>> begin Reading passage

September 23 - 26, 2010

5th Annual Tennessee Williams Theater Festival - Under the Influence

Under the Influence, the theme of our 2010 Festival, began with questions.

What did Tennessee Williams hear, see, live through, savor, laugh at and return to while creating his great plays and poems? How might those inspire today’s artists, too?

The answers to those questions became this year’s thrilling mix – innovative theater, dance, music, poetry, films and art installations – in an eye-opening  variery of sites throughout our town.

Passes on Sale Now

  

At this four-day festival you’ll enjoy

 

-  well-known and unknown works of America’s great playwright 
-  our eighth world premiere Tennessee Williams play
-  music, films and theater that influenced Tennessee's work
-  new dance, visual art, music and plays that Williams inspired others to create
-  parties, events and a special celebrity guest

 

Festival Program

 

Written by Williams

American Gothic, of course, is the title of a famous painting by Grant Wood. This September 23rd, Boston’s Beau Jest theater company presents the world premiere of Williams’ play of the same name. Tennessee cast the thin-lipped farm couple in the theater of his mind as the disapproving parents of a gun-toting bankrobber desperate for a place to hide.  Williams sweat-soaked erotic comedy, 27 Wagons Full of Cotton, makes for a double-bill, both plays presented on the porch of an historic Provincetown mansion.

27 Wagons Full of Cotton -- Set on a sweat-drenched front porch in the Mississippi Delta, 27 Wagons Full of Cotton will be staged  on a historic porch in Provincetown. The production, directed by Jeff Glickman, comes from Big Finish Productions of Pensacola, Florida.

>> end Reading passage

Task goal: According to the festival page, which theater company presents the world premiere of the Williams play American Gothic?

>> begin Material provided

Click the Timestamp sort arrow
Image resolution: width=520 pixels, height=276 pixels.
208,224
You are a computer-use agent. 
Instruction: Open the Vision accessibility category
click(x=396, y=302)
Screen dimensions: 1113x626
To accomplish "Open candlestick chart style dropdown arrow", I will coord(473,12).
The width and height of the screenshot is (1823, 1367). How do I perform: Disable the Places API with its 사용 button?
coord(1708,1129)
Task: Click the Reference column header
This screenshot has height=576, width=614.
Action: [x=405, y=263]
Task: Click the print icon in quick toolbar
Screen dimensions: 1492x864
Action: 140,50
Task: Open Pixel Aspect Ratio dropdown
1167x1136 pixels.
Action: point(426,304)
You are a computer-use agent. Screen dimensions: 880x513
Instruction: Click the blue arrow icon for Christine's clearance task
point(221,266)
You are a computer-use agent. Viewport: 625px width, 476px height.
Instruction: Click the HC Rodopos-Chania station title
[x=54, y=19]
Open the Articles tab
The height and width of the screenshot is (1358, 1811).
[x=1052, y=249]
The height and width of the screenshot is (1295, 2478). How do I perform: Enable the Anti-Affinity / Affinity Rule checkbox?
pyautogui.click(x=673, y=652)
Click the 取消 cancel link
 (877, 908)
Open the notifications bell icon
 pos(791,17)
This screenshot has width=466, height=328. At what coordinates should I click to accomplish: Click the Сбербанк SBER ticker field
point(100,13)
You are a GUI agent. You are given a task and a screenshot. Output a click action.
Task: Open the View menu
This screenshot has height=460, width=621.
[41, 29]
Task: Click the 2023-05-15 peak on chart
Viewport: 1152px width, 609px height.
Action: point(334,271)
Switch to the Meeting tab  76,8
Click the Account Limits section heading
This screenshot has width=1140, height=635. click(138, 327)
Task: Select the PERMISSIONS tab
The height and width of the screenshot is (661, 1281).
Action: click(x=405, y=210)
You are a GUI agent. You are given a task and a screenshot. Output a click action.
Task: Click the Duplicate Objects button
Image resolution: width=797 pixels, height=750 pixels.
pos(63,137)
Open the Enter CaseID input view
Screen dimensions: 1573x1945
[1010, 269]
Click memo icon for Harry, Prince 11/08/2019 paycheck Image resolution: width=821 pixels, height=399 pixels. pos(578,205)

>> end Material provided

Response: Boston's Beau Jest theater company.